Is a sentence of life imprisonment without parole humane?

I hate the death penalty for many reasons that I won’t bother to go into here. But the recent results of an investigation about how over many decades the FBI faked forensic evidence to aid the prosecution in criminal cases should settle the case against it once and for all since it throws serious doubt on our ability to reach the level of certainty about guilt that a death penalty requires. (Thanks to Marcus Ranum for the link.)

Of 28 examiners with the FBI Laboratory’s microscopic hair comparison unit, 26 overstated forensic matches in ways that favored prosecutors in more than 95 percent of the 268 trials reviewed so far, according to the National Association of Criminal Defense Lawyers (NACDL) and the Innocence Project, which are assisting the government with the country’s largest post-conviction review of questioned forensic evidence.

The cases include those of 32 defendants sentenced to death. Of those, 14 have been executed or died in prison, the groups said under an agreement with the government to release results after the review of the first 200 convictions. [My emphasis-MS]

As Dahlia Lithwik says:

The massive review raises questions about the veracity of not just expert hair testimony, but also the bite-mark and other forensic testimony offered as objective, scientific evidence to jurors who, not unreasonably, believed that scientists in white coats knew what they were talking about. As Peter Neufeld, co-founder of the Innocence Project, put it, “The FBI’s three-decade use of microscopic hair analysis to incriminate defendants was a complete disaster.”

This study was launched after the Post reported that flawed forensic hair matches might have led to possibly hundreds of wrongful convictions for rape, murder, and other violent crimes, dating back at least to the 1970s. In 90 percent of the cases reviewed so far, forensic examiners evidently made statements beyond the bounds of proper science. There were no scientifically accepted standards for forensic testing, yet FBI experts routinely and almost unvaryingly testified, according to the Post, “to the near-certainty of ‘matches’ of crime-scene hairs to defendants, backing their claims by citing incomplete or misleading statistics drawn from their case work.”

Even if we had absolute certainty of guilt for the most heinous of crimes, I would still oppose the death penalty, but as a mean of trying to get it abolished and mollify those who claim that one should not let certain criminals out into the streets again, I have in the past supported the option of sentencing such people to life without parole.

But this article in The Intercept by James Ridgeway suggests that I should be a little more circumspect about advocating this too and that such an unequivocal sentence is wrong. He says that this practice is really a replacement of the older punishment of banishment that removed a person from a society but which has become impractical in a world of easy travel.

:::

§ What is asked
1: Summarize the post on life imprisonment without parole in two sentences.
2: According to the post, why has the author supported sentencing people to life without parole in the past?
3: Reproduce the post word for word from "I hate the death" to "for the link.)".
The material after this point is separate from the post.

§ Supplied information
:::

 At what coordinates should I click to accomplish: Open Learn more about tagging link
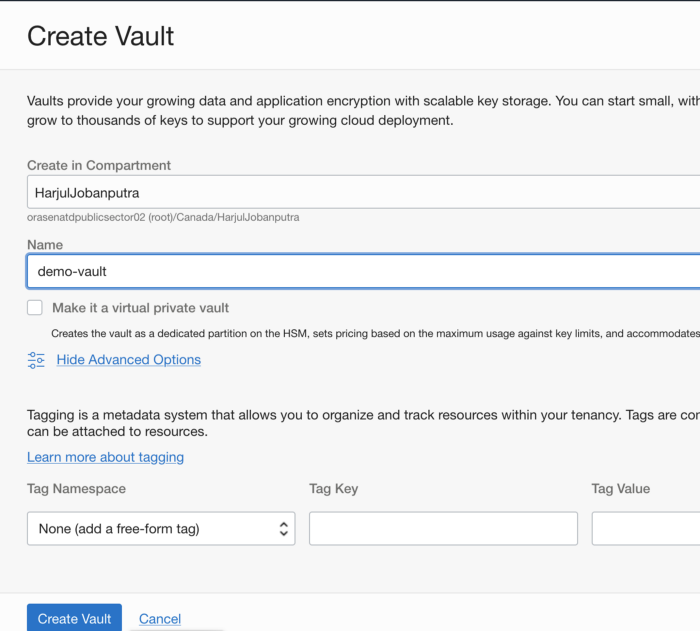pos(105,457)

:::

§ The replies
1: The author opposes the death penalty and argues that an investigation showing FBI hair examiners overstated forensic matches in ways that favored prosecutors, in more than 95 percent of the 268 trials reviewed so far, casts serious doubt on the certainty of guilt that a death penalty requires. Having supported life without parole in the past, the author now cites an article by James Ridgeway in The Intercept suggesting that this sentence is also wrong and is really a replacement for the older punishment of banishment.

2: The author has supported it as a means of trying to get the death penalty abolished. It also serves to mollify those who claim that certain criminals should not be let out into the streets again.

3:
I hate the death penalty for many reasons that I won’t bother to go into here. But the recent results of an investigation about how over many decades the FBI faked forensic evidence to aid the prosecution in criminal cases should settle the case against it once and for all since it throws serious doubt on our ability to reach the level of certainty about guilt that a death penalty requires. (Thanks to Marcus Ranum for the link.)